Não só as pessoas evitam a presença de alguém diagnosticado com hanseníase, também a pessoa diagnosticada passa a evitar as outras pessoas.
Adriana nos conta, “eu mesma fico me impedindo, às vezes até eu mesma posso estar com preconceito comigo mesma. Eu fico assim "ah, a maioria que eu conheço tem gente com bebê novo, com criança nova", aí fico, assim, preocupada. Até minhas patroas mesmo falam "Adriana, vem aqui", eu falo: "Não, deixa eu esperar mais um pouquinho, ter mais tempo de tratamento, aí eu vou ver vocês", porque eu me preocupo muito com criança, com idoso, eu me preocupo muito. Eu me preocupo mesmo”.
Para alguns o preconceito internalizado, assim como o preconceito exercido pelas outras pessoas, está relacionado ao desconhecimento. Como nos explica, Izaías:
“Eu pensava que não iria conseguir fazer nada, que não iria conseguir arrumar namorada, não iria conseguir me casar, não iria conseguir fazer as coisas, fazer obra, fazer as coisas que eu gosto, jogar bola, sair. Porque a hanseníase é vista, pelas pessoas que não conhecem, é conhecida como lepra, aí o pessoal volta pra aquela ideia do passado, que se você tem lepra você tem que ficar preso, essas coisas. Pela bíblia a hanseníase é uma praga, então a pessoa tem que ficar isolada do mundo. Depois que eu fui conhecendo o que era a hanseníase, aí minha cabeça mudou. Pessoas iam me falando "isso tem cura, isso é coisa do passado...".
Para muitos, o sentimento de vergonha se soma ao medo de rejeição. Ermelinda nos diz: “E aí, a gente, si próprio, sente preconceito. Ah, é dolorido, a gente fica com vergonha de falar pras pessoas, pros conhecidos, pros amigos. A gente fica tímida nesse assunto.
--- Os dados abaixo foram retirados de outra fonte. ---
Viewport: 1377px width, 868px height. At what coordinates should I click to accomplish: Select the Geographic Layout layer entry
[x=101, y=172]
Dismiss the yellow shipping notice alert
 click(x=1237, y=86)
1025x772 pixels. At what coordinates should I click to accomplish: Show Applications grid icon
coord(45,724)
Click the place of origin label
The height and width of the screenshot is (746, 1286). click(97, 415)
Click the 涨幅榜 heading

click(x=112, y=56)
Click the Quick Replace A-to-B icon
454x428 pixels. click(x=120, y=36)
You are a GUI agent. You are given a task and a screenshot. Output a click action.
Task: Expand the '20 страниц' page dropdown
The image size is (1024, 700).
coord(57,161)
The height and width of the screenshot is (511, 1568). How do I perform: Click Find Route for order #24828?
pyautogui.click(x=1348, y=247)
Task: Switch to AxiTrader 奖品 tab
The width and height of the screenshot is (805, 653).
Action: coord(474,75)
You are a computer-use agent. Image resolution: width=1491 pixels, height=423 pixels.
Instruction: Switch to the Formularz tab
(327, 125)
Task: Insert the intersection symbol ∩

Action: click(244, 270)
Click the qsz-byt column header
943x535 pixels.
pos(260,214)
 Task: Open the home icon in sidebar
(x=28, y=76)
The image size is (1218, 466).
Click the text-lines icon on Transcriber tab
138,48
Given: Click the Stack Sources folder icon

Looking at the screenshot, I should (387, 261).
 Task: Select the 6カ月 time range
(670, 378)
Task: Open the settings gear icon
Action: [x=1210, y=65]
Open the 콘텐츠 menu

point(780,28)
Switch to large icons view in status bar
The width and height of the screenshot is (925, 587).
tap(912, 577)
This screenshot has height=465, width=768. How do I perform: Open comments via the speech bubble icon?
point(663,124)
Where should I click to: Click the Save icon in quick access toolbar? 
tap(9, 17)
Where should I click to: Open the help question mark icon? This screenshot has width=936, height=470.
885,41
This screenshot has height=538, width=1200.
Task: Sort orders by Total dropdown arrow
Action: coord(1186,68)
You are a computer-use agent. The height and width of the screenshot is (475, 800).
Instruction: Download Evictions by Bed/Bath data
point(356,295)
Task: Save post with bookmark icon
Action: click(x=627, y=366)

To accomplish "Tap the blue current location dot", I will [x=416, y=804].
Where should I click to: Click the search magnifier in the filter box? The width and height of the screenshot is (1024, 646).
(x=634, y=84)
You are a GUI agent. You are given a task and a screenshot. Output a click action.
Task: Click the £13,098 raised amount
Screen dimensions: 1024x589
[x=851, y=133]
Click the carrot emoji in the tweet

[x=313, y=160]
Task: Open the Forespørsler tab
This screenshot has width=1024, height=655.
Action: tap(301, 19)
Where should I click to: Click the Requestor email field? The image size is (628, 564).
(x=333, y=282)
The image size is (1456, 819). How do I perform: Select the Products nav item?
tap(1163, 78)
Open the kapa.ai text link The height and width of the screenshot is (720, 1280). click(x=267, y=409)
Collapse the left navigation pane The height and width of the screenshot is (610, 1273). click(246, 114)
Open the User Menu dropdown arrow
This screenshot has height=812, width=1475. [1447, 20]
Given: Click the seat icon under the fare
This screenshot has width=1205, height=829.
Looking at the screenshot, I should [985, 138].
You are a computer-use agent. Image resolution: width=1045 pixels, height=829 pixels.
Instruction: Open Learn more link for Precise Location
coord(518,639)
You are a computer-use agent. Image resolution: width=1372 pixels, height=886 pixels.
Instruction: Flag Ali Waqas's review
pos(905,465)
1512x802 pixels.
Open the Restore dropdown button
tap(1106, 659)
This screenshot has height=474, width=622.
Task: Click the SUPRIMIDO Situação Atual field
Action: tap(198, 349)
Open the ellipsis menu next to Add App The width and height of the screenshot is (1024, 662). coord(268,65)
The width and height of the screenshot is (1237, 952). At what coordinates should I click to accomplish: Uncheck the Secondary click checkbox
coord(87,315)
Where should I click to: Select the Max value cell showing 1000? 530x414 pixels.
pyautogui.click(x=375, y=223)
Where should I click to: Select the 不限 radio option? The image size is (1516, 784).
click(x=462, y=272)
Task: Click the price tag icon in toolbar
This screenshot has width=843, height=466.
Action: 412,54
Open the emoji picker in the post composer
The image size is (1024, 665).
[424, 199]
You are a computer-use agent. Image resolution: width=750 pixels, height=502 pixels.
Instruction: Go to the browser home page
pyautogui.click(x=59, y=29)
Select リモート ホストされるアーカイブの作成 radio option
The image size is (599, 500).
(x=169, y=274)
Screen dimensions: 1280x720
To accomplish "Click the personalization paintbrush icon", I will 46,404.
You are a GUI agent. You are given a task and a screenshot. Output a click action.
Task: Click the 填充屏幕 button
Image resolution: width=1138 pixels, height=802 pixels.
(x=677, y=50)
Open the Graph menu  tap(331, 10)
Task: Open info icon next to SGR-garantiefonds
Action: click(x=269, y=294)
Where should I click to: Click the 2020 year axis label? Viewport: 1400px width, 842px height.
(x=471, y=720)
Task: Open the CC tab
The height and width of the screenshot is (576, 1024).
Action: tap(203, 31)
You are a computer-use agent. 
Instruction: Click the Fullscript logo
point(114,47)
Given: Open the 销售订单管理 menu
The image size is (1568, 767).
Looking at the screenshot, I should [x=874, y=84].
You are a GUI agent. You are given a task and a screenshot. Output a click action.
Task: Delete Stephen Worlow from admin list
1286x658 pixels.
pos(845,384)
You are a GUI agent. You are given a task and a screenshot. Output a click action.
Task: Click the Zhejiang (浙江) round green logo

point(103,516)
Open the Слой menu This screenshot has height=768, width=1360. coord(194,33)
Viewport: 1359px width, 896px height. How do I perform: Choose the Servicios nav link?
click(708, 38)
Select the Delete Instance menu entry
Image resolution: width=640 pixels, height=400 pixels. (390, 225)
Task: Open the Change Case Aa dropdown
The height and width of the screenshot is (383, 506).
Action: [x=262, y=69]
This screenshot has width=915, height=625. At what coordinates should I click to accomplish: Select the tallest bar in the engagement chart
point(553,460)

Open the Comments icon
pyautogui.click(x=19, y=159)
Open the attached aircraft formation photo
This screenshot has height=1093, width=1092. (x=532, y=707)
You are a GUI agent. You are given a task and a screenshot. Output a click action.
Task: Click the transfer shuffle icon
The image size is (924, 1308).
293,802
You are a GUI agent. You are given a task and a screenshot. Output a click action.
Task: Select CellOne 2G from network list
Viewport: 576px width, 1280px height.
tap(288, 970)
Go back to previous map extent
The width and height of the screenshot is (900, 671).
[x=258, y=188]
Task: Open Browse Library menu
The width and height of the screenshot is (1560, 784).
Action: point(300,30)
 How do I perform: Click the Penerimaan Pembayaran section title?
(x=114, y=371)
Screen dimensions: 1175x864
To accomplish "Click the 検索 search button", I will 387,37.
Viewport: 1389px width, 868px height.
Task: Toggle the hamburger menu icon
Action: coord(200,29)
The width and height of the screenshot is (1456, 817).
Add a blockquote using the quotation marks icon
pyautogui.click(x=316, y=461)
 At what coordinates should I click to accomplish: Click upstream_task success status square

Eu fiquei. [...] a gente mesmo se põe para baixo”.
E Josefa fala do sofrimento de rejeição imaginada: “eu pensei ‘ele vai embora’, ele vai dizer que ‘eu já peguei ela com 4 filhos, agora deixo ela com...’ Nessa época eu tinha só 2 dele, faltava vir o outro. Eu digo, ‘tá bom, seja feita a vontade do Senhor’. Aí pronto. Eu fiquei chorando a noite toda até que o sono pode mais do que o choro, aí eu dormi”.
Maria Anábia adoeceu na infância, com 6 anos, de hanseníase e se pergunta até hoje se o tratamento com os remédios para hanseníase teria prejudicado seu aprendizado.
“eu queria saber se prejudicou? Por que eu não consigo ler? Eu me pergunto muito isso, entendeu? Porque se eu soubesse ler eu poderia ter um bom emprego, entendeu? Seria uma pessoa melhor, não que eu seja ruim, mas assim... [...] Não ser tão tímida. Por eu não saber ler eu já me afasto um pouco. Entendeu? A pessoa não sabe ler, ela fica com um pouco de preconceito dela mesma de não saber ler, entendeu? Que nem hoje, ontem, sexta-feira eu tava aqui me consultando, aí muita gente tava perguntando onde fica a sala tal. Aí ela falou assim, não pra mim, ‘essas pessoas não sabe ler'."
E conclui Marizélia, recordando sua conversa com sua filha, que estuda medicina: “se você não fosse da área, você iria ter medo, isso é natural as pessoas terem medo e você se sentir rejeitada. Mas... é... o pior da doença, da hanseníase... O pior da doença é... é essa parte psicológica que a gente sente muito”.
E, por fim, a jovem Yara, “Porque hoje, hanseníase não é uma coisa... um bicho de sete cabeças, hoje em dia hanseníase é uma coisa tranquila, é uma coisa como se fosse... as pessoas têm como se fosse uma gripe: dá, faz tratamento e passa. E... eu tinha muito preconceito, não era nem eles, eu que botava preconceito comigo”.